EXCERPTED TEXT:

In 1990, I was an attorney beginning my seventh year of practice in Albuquerque, New Mexico, almost four years into solo practice. I was renting my office from my benefactor, landlord, friend, and all-around strange guy Jim Ellis. About February, Jim walks in with a couple of fresh Route 66 street orphans, Ms. Johnson and her brother, barely-weaned kittens off Central Ave. (yeah, that's Route 66). Ms. Johnson was unconscionalby charming. I took her home without premeditation. The brother was taken home by Terri the secretary, but subsequently disposed off somehow due to his outlandish temperament. True to my temperament, I made the equally asocial Ms. Johnson a permanent part of my life.

They say children are created by the neuroses of their parents (or I say that, anyway). I didn't know how to handle relationships at the time, and I certainly created Ms. Johnson. I didn't and still don't like to have other people in my house very often. Ms. Johson grew up thinking nothing ever moved but her and me.

When Ms. Johnson was a little older, Paulette used to bring other kitties over to play. Ms. Johnson used to try to kill them all. When my dad came to visit, and tried to take the vacuum cleaner back up the stairs, Ms. Johnson backed him down. She weighed about five pounds and she was declawed, but you would have backed down too. She was and is incredibly fast and incredibly smart. Her other trick was to come down the stairs and attack people sitting in the one chair, from behind and above. I think she may have scratched an eyeball or two. I just laughed.

In early 1990, I was probably in the third year of an unmedicated manic phase that crash-landed when Ms. Johnson was about eight months old. I'm probably exaggerating; maybe not. I have never been diagnosed, just misdiagnosed, and if either ever happens again, it is not with my cooperation. Nevertheless, Ms. Johnson loved me, and nobody else. Never related to anyone else. Never has and never will.

In the spring of 1991, out of the mania phase and into another destructive phase entirely, I tried to mellow Ms. Johnson out and got her a friend. Thunder was a cute littel pastel calico from a healthy home. She was the runt of the litter and I named her to make her a little bolder. It didn't work. I was never quite sure if she was a little blind or a little stupid or both, but I loved her in an entirely different way. The roles couldn't have been any clearer. Ms. Johnson tried to get rid of Thunder too, but I protected her and let Ms. Johnson know -- and she did know -- that any harm to Thunder was unconscionable. I think Ms. Johnson was me, and Thunder was the other side of some abusive realtionship that never lasted that long in my life, or maybe it did. I don't want to know. I don't want to find out. No more relationships. No more danger to anyone.

Things blew up for me in Albuquerque in the middle of 1993. Gotta go. Gotta run. I ran back home to my mom's house in Manchester, TN, and the cats came with me, against her will, and were the mistreated stepchildren til my mother died in 2003. In 1993, I told my mother I was bringing Thunder and Ms. Johnson back to her house to live until I found a better place for them. Unknown to me, right before I arrived, she went to a pet shop or something and bought a poodle named Suzette, who never got called anything but Suzy. She never told me; she never told me. My mother called Paulette to ask her to ask me not to bring the cats.

ABOUT THIS EXERCISE: Write out the part of the account of Ms. Johnson that runs from "When Ms. Johnson was a little" up to and including "I just laughed.", word for word. Rely on the account of Ms. Johnson and nothing else.

GIVEN INFORMATION:
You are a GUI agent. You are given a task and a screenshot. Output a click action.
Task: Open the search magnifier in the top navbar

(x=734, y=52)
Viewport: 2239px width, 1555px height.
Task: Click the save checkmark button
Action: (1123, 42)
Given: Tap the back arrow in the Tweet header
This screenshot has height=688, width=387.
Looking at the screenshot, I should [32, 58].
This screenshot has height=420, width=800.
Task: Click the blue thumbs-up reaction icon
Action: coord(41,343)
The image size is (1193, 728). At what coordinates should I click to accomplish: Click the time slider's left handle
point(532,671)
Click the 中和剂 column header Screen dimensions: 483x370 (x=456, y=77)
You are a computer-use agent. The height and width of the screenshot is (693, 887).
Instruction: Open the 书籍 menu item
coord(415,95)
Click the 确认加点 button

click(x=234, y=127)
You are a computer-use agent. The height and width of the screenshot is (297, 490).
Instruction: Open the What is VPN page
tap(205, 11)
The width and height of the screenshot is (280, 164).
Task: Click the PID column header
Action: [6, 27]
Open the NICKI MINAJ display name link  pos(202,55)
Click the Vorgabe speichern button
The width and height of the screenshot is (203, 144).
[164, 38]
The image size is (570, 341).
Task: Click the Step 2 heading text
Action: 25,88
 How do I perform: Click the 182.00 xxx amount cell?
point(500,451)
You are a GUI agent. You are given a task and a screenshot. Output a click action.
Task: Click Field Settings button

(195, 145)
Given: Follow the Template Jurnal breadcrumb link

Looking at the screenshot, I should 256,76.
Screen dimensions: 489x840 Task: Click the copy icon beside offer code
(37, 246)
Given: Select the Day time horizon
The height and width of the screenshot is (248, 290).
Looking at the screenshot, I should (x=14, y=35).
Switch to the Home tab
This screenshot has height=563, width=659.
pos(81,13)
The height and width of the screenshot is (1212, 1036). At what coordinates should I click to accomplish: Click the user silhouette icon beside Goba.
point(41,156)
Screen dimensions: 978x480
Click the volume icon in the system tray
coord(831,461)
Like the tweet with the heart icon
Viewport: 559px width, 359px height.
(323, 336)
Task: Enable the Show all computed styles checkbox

ANSWER SECTION:
When Ms. Johnson was a little older, Paulette used to bring other kitties over to play. Ms. Johnson used to try to kill them all. When my dad came to visit, and tried to take the vacuum cleaner back up the stairs, Ms. Johnson backed him down. She weighed about five pounds and she was declawed, but you would have backed down too. She was and is incredibly fast and incredibly smart. Her other trick was to come down the stairs and attack people sitting in the one chair, from behind and above. I think she may have scratched an eyeball or two. I just laughed.